Using the text about the GPS rollover and paging systems below, decide whether each statement agrees with it, answering yes or no and quoting the deciding words exactly. 1. The receiver's documentation states a window of valid UTC times of 1024 weeks. 2. GPS rollover events tend to disrupt the 1PPS output. 3. A firmware fix from Zetron would probably cost more than new receivers from Trimble.

SELECTED EXTRACT:
## BEGIN
Hey, at least important things like mobile phones, ISP's, Google, Amazon, FedEx 
and Starbucks aren't affected ;-)

> In a wide-area simulcast-overlap paging system, the transmitters in the same
> coverage area are carefully set to all transmit at exactly the same time.

That's fine. And very clever. But why is this "life safety" system tied to GPS, 
to a particular vendor, to a particular model of receiver (that clearly states 
in the documentation that it has a 1024 week / 19.6 year window of valid UTC 
times)?

> So to me "synchronizing transmitters” means the control system sends the
> traffic out to all the transmitters (over satellite) and tells them all to 
> hold the
> messages in a buffer until “the big hand points straight up” or whatever data
> command the system uses. (excuse the vernacular) 

Exactly. In most of the precise timing world the "big hand" is the "top of the 
second", or the so-called 1 PPS pulse. The idea is that all 1PPS agree with 
each other, whether from a cesium clock, or WWVB receiver, or NTP, or GPS (or 
any other GNSS system).

Since the paging system failed it sounds like it was synchronized to some 
"hand" other than 1PPS. The rare GPS rollover events tend not to disrupt the 
1PPS output -- it is still perfectly aligned with UTC -- which is why almost no 
one else worries about the recent TBolt episode, or any other GPS receiver for 
that matter.

> The problems being experienced right now appear to be the interface of the 
> ThunderBolt
> with the Zetron Model 620 simulcast controller over TSIP. The Zetron box is 
> also called
> a “wireless data encoder.”

Ah, ok. So do you or anyone have contact within Zetron? The easy fix would be 
for them to upgrade their firmware and send out a patch. Probably cheaper than 
supplying new receivers from Trimble. I don't know; for us, a s/w fix is easy 
compared to a h/w fix or a h/w swap-out. But in the real world, once 
technicians have driven to a remote installation, maybe there's no real 
difference between a s/w fix and a h/w swap.

> It is not our goal to blame a particular piece of equipment for this problem.

Right, no need to blame. I think many of us would just want to pinpoint the 
root cause of the problem, out of engineering curiosity. By root cause I mean 
actual schematics or lines of source code. It's always been my hope, after 
every one of these widespread infrastructure events, that the actual source 
code or design decisions be published eventually so that we can all learn from 
it.

> The facts are the 1024 roll over happened and just about nobody in the paging
> business knew it was coming.

Ok, now you know about GPS rollovers! Fun, isn't it? Leap seconds are fun too.

When the dust settles, you may want to look into the more general topic of life 
safety infrastructure vs. free-from-the-sky time & frequency. These days 
nanosecond precise time is cheaper than water -- but it's also fragile. A lot 
has been written about this. It's both a wake-up call for naive vendors of 
products based on GPS alone and also an opportunity for vendors who know how to 
design and market resilient timing products.
## END
(Rows of pointing data)
## BEGIN
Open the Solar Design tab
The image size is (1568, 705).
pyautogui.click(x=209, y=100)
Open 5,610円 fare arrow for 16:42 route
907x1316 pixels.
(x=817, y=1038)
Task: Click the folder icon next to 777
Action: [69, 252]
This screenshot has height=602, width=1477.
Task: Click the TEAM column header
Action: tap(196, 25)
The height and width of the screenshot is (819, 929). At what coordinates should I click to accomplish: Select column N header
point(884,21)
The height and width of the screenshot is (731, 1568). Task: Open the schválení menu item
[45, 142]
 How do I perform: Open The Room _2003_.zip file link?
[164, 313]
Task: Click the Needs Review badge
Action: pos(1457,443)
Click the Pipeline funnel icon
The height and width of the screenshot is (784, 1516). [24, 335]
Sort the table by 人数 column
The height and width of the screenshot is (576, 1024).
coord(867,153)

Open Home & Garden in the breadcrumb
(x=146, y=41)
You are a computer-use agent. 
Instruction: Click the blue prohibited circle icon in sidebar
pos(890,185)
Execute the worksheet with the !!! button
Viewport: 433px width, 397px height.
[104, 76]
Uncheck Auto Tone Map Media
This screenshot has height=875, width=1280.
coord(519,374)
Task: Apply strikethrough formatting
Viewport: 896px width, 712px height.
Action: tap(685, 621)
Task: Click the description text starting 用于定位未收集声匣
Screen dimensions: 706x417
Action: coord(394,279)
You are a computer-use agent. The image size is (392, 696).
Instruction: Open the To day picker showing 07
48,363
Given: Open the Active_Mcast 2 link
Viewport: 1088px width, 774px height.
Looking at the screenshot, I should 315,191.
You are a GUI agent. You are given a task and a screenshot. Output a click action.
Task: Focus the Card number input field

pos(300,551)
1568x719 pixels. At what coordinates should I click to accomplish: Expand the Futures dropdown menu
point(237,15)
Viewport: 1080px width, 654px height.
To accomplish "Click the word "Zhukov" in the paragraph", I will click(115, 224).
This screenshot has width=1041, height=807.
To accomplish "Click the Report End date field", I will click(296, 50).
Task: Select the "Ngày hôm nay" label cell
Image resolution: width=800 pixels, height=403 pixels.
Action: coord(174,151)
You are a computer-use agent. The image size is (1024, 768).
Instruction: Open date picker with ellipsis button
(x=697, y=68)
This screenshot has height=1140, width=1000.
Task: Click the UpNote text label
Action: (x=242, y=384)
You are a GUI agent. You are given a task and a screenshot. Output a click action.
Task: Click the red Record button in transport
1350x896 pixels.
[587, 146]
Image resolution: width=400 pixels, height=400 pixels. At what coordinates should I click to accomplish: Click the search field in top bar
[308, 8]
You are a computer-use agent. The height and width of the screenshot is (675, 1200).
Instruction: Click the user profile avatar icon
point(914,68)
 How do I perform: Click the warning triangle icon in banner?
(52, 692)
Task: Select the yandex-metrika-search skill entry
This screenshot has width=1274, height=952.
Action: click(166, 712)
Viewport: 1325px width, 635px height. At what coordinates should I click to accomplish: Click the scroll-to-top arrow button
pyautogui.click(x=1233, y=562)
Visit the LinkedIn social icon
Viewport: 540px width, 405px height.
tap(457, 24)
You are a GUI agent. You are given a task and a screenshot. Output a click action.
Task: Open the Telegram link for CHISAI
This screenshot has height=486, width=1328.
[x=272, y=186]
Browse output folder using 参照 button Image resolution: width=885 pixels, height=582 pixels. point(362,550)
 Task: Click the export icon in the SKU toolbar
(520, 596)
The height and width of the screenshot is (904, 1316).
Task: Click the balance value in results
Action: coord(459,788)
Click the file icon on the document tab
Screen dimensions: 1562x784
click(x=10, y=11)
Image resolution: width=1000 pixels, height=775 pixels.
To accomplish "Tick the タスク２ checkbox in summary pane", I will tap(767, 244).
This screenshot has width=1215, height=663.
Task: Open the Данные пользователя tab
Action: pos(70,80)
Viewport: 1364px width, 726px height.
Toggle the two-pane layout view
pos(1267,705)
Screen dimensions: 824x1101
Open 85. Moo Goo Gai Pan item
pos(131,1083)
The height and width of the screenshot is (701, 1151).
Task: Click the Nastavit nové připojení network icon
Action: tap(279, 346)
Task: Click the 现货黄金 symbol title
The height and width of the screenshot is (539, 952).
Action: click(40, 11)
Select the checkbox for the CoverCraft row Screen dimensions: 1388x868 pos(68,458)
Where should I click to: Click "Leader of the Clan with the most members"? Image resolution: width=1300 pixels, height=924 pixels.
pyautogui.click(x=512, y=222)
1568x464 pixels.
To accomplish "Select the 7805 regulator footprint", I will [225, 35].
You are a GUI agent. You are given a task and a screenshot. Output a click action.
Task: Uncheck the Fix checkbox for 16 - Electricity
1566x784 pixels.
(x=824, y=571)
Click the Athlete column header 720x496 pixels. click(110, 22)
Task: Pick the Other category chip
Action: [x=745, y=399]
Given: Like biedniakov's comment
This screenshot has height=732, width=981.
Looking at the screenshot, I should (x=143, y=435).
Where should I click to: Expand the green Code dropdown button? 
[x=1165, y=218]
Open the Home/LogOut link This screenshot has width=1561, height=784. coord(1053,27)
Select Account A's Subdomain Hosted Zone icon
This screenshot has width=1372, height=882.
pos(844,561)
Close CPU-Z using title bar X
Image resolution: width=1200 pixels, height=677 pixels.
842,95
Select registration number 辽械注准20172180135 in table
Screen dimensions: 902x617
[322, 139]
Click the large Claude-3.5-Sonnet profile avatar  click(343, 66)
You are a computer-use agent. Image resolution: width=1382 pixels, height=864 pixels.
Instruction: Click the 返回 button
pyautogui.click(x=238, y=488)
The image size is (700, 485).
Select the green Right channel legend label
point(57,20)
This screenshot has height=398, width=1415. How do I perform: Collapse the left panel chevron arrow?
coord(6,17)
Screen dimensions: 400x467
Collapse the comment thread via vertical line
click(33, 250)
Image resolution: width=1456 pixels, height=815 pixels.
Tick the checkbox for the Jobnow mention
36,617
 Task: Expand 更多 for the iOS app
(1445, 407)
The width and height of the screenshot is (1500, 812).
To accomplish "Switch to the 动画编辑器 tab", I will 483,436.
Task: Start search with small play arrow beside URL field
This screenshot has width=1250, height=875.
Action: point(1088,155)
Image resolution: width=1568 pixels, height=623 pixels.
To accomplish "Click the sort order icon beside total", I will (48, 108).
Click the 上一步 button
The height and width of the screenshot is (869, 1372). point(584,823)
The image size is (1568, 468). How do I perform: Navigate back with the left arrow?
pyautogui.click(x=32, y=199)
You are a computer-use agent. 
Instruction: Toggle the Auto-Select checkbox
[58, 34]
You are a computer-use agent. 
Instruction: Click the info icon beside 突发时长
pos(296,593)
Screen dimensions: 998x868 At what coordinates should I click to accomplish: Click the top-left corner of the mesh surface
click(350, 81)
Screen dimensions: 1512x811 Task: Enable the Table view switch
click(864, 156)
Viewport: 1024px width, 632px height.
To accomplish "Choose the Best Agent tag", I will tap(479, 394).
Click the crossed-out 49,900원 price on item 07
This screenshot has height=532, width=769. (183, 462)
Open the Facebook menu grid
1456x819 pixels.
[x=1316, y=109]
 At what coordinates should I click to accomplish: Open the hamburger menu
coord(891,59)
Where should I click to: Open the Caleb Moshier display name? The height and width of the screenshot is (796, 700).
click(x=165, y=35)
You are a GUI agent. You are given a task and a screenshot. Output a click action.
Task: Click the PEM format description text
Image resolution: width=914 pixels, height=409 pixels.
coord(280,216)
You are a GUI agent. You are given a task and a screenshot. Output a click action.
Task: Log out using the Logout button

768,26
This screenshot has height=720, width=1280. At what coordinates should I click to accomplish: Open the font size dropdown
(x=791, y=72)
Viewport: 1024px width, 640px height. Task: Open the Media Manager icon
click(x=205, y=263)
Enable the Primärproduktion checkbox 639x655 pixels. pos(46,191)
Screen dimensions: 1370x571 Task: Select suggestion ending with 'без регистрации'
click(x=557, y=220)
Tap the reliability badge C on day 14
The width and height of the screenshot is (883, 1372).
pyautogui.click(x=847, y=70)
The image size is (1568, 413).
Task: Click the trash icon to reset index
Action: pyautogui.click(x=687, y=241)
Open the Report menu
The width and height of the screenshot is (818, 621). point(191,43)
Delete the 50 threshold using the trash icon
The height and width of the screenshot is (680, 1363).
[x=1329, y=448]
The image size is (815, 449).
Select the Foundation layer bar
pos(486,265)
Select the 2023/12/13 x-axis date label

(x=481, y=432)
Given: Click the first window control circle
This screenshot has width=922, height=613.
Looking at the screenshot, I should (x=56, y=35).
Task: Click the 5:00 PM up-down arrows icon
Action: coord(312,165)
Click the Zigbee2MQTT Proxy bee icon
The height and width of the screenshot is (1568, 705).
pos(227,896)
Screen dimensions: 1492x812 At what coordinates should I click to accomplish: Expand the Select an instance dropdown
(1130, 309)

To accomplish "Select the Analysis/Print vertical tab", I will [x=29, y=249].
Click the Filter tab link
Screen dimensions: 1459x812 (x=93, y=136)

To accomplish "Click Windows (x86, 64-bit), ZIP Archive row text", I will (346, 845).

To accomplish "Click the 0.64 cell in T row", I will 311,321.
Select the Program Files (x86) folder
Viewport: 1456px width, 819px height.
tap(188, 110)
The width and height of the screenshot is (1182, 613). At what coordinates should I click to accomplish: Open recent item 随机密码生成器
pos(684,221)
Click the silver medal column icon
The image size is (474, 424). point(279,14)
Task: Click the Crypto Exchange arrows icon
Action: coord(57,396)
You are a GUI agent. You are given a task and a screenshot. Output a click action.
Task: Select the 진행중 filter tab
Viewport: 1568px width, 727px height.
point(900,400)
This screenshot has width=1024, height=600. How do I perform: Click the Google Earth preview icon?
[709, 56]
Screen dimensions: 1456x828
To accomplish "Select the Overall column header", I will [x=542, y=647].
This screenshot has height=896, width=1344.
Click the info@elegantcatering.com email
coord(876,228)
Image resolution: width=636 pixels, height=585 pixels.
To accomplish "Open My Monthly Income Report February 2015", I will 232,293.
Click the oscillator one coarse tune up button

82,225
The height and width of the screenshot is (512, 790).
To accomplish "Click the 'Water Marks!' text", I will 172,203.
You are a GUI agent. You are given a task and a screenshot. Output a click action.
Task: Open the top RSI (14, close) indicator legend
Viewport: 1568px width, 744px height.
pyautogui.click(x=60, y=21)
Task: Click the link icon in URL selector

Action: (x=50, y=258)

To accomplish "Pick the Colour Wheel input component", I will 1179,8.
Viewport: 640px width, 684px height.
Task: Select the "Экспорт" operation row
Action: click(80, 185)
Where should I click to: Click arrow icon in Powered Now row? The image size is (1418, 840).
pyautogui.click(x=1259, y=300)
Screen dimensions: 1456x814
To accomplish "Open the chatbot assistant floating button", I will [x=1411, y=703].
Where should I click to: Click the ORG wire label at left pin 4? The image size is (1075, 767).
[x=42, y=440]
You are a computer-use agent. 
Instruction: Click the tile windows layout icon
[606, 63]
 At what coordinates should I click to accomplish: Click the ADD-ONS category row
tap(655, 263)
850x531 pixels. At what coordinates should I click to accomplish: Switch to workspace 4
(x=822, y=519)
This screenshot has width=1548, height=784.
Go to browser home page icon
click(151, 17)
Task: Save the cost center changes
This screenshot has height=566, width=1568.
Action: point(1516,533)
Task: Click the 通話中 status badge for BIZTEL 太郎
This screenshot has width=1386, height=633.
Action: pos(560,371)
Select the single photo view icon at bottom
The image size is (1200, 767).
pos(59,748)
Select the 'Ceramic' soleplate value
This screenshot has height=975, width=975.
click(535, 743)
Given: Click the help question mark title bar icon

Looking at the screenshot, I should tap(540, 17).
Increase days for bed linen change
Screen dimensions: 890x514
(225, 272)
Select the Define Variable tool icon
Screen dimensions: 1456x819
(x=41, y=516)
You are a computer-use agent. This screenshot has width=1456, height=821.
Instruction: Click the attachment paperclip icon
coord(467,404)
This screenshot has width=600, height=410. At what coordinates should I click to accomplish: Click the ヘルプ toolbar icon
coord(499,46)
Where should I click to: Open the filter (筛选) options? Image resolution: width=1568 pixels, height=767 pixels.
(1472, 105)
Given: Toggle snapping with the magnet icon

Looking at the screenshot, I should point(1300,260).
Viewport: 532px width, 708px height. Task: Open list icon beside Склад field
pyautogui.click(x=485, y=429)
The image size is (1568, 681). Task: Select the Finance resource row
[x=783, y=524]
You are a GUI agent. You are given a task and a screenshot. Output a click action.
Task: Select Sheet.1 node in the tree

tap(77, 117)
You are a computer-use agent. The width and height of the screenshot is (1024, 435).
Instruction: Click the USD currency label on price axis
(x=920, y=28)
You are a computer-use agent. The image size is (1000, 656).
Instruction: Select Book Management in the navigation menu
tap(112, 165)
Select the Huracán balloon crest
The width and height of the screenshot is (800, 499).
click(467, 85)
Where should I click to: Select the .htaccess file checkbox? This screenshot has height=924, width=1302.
## END
ANSWER TO THIS PROBLEM:
1. Yes: "that clearly states in the documentation that it has a 1024 week / 19.6 year window of valid UTC times"
2. No: "The rare GPS rollover events tend not to disrupt the 1PPS output"
3. No: "Probably cheaper than supplying new receivers from Trimble."